**Extrait du texte**

──────────

Thérèse de Courange

L'histoire se déroule à Montréal, Marie-Josèphe - dite - Angélique qui est née vers 1710 à Madère au Portugal (décédée le 21 juin 1734 à Montréal, QC) est une femme noire esclave appartenant à Thérèse de Couagne de Francheville, veuve de François Poulin de Francheville¹, habitant à Montréal. La veuve est une bourgeoise fervente, et sans enfant. Elle se retrouve dans une situation financière précaire suite au décès de son mari qui vient d'investir des sommes importantes dans l'usine sidérurgique de Saint-Maurice. Quelques semaines avant l'incendie, elle a vendu son esclave et attendait le printemps pour l'envoyer chez son nouveau propriétaire. Son témoignage est en faveur d'Angélique mais elle ne parvient pas à prouver l'innocence de son esclave. En 1734, Angélique est accusée d'incendie criminel après qu'un feu ai rasé le quartier des marchands de Montréal. Il est allégué qu'Angélique avait commis cet acte alors qu'elle tentait de fuir son esclavage. Elle a été condamnée, torturée et pendue. Bien que l'on ignore toujours si elle a mis le feu ou non, l'histoire d'Angélique en est venue à symboliser la résistance et la liberté des Noirs.

──────────

**Données fournies**
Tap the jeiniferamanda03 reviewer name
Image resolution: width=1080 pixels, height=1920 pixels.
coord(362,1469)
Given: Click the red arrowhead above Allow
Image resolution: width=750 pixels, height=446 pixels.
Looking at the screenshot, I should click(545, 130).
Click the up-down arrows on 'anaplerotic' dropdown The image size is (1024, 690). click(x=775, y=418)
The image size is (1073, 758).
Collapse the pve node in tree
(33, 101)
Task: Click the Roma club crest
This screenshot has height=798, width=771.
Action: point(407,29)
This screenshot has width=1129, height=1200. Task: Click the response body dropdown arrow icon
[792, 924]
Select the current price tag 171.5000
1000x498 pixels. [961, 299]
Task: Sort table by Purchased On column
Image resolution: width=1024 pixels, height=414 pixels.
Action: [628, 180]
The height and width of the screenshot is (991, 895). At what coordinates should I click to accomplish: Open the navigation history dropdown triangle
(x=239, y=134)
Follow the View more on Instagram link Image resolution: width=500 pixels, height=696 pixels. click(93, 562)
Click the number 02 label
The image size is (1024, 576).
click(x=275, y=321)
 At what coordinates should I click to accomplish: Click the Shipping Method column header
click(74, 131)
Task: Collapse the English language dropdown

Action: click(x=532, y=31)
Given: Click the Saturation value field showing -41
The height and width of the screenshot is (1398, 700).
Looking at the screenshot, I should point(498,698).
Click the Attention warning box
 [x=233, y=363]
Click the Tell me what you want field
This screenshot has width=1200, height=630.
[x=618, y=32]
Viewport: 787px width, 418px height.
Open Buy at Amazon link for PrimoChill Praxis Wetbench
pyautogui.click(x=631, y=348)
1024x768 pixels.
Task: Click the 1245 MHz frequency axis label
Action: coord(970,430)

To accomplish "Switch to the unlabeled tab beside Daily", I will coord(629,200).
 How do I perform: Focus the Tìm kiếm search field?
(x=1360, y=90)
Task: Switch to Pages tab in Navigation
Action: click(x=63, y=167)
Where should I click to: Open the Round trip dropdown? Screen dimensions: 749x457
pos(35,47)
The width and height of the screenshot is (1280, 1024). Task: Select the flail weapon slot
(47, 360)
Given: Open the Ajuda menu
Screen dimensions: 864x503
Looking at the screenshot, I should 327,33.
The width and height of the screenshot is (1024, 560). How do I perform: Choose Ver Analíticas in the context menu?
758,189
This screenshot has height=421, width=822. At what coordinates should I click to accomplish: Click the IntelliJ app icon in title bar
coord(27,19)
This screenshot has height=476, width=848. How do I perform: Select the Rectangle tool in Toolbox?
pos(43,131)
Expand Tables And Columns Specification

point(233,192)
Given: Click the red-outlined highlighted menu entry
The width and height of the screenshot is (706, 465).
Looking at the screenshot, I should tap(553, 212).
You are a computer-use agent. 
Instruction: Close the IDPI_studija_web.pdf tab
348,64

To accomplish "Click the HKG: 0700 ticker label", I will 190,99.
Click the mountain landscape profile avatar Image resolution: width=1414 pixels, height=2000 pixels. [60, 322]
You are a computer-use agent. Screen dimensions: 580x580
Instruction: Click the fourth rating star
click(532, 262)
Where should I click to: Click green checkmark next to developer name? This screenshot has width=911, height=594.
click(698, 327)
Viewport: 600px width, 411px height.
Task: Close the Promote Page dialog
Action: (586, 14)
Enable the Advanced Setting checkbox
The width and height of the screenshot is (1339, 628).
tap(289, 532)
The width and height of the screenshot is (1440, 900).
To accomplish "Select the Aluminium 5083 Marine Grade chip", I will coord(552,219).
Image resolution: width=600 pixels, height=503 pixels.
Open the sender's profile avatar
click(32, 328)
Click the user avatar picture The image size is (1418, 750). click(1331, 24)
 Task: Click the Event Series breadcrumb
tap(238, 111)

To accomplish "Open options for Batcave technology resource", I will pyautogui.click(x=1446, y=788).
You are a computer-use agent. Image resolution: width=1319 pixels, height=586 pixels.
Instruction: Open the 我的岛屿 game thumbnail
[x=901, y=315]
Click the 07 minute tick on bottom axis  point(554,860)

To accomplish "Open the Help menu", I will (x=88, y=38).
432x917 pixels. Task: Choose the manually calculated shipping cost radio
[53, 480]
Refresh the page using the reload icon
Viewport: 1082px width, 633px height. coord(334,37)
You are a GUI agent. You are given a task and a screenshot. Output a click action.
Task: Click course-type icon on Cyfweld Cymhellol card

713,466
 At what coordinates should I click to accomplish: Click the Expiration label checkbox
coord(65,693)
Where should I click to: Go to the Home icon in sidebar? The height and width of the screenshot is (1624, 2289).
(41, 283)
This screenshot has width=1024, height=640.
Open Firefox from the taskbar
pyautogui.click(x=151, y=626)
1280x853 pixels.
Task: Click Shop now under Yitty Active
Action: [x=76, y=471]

──────────

**Consigne A**
Dans l'extrait sur Angélique, de quel crime Angélique est-elle accusée en 1734 ?
**Consigne B**
Reprenez l'extrait sur Angélique juste après sa dernière phrase et continuez-le.
Vous n'avez pas besoin des lignes.

**Résultat A**
D'incendie criminel.

**Résultat B**
Agrandir l'image.Marie Joseph Angélique [d'après Kit Lang 2012²]

Petite enfance et esclavage

"Angélique" (connue sous le nom de Marie-Josèphe) est née à Madère, au Portugal, vers 1710. On sait peu de choses sur les 20 premières années de sa vie. Elle a peut-être d'abord été asservie au Portugal, un lieu actif de la traite des esclaves de l'Atlantique. C'est probablement là qu'Angélique a été vendue au marchand flamand Nichus Block lorsqu'elle était au début de son adolescence. Angélique a été emmenée par bateau en Amérique du Nord, s'arrêtant peut-être en Flandre (l'actuelle Belgique du Nord), qui entretenait des liens commerciaux étroits avec le Portugal. Angélique est arrivée en Nouvelle-Angleterre, où elle a été achetée à l'âge de 20 ans par le marchand français François Poulin de Francheville en 1725. Francheville ramène Angélique dans sa ville natale de Montréal pour y travailler comme esclave domestique. Entre le moment où Angélique a quitté l'Europe et celui où elle est arrivée à Montréal, elle aura été vendue au moins deux fois.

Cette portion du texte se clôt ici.